SUPPLIED TEXT:
____

Kathryn is a Canadian who completed her PhD at McMaster University in Hamilton, Canada. Her thesis focused on determining the mechanism behind the beneficial role of TGF-beta on enhancing intestinal epithelial barrier function and protection from EHEC O157:H7 infection. Kathryn went to medical school at the University of Toronto (Canada) where she continued to publish on a wide variety of topics, including neurosurgery, ethics in global surgery, and ischemia-reperfusion, having been awarded competitive Canadian Institutes of Health Research Fellowships during this time. Kathryn recently finished a visiting fellowship at Stanford University, following which returned to Canada for chief year in Vascular Surgery at McMaster. While in the Leeper lab, Kathryn became fascinated with smooth muscle lineage tracing in atherosclerotic plaques and is interested in the immune phenomena that regulate this process. Outside the lab and operating room, Kathryn enjoys trekking in remote places, hiking with her dog and husband, and riding her bike.
Dan is an incoming Postdoctoral Researcher. He grew up in Syracuse, NY and completed his B.S. in Biology at the University of Albany, State University of New York. He then received his Ph.D. in Cell, Molecular, and Developmental Biology from Purdue University where he studied the role of the transcription factor, Mist1, in pancreatic homeostasis and cancer development in the lab of Dr. Stephen Konieczny. Dan then obtained a Postdoctoral fellowship in the lab of Dr. K Craig Kent at the University of Wisconsin – Madison to investigate the role of TGFβ/Smad3 signaling in vascular smooth muscle cell de-differentiation and cross-talk with the Wnt signaling pathway. His over-arching research interests are in the signaling pathways and transcriptional mechanisms that regulate disease processes. In his free-time, Dan enjoys biking, running, and watching sports or movies.

____

LISTED RECORDS:
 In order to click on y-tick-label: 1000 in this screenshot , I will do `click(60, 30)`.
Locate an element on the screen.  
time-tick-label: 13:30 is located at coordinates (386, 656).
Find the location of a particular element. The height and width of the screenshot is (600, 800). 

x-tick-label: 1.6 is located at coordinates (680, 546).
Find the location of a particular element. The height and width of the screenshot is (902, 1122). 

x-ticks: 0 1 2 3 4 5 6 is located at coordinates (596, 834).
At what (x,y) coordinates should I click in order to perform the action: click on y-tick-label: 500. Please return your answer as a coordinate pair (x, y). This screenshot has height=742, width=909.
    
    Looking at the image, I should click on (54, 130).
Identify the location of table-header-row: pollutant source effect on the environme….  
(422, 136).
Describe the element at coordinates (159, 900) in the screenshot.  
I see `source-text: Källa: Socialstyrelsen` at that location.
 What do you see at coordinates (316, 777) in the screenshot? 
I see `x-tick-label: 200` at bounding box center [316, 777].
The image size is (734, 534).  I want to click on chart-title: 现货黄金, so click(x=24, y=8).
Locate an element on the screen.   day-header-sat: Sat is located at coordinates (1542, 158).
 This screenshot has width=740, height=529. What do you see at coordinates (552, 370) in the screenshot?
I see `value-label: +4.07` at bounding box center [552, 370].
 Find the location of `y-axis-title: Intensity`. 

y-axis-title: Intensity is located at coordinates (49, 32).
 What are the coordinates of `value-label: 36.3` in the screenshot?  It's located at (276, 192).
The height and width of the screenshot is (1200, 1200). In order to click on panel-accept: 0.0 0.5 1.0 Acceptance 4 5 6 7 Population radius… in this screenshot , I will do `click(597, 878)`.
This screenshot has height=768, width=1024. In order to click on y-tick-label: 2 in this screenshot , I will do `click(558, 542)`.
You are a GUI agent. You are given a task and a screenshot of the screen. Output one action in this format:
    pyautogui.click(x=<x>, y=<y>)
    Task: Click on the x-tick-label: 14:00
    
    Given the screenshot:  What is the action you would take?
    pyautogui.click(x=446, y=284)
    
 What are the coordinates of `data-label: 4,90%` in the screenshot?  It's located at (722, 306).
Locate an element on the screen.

____

ACTIVITY: Write the next part of the researcher biographies, picking up after the paragraph on Dan.

TASK OUTPUT:
Norna is a fourth year medical student at the Karolinska Institute in Sweden. This fall she will join Leeper Lab to pursue research for her Degree Project in Medicine. Her main focus will be studying the role of CDKN2B in peripheral artery disease and vascular neo-angiogenesis. Previously she has been a member of the George Klein Laszlo Szekely Group, her studies mainly focusing on Cancer Associated Fibroblasts and their role in tumor suppression. Academically, Norna has an interest in applying a global and multicultural perspective on medicine and translational research. Last year she studied global health under Professor Hans Rosling with field studies conducted in Uganda. During this spring she did a surgical internship at Taizhu Enze Medical Center, Zhejiang in China. In her spare time she enjoys travelling, skiing, and diving.
Margaret joined our research team while an undergraduate at Stanford. She worked ontheGenetic Determinants of Peripheral Artery Disease (GenePAD) Study and co-authored several papers in journals including Circulation: Cardiovascular Quality and Outcomes, American Journal of Cardiology, and Journal of Vascular Surgery. After graduating, she went on to attend medical school at the University of California, San Francisco, and is currently an Internal Medicine resident at Columbia University.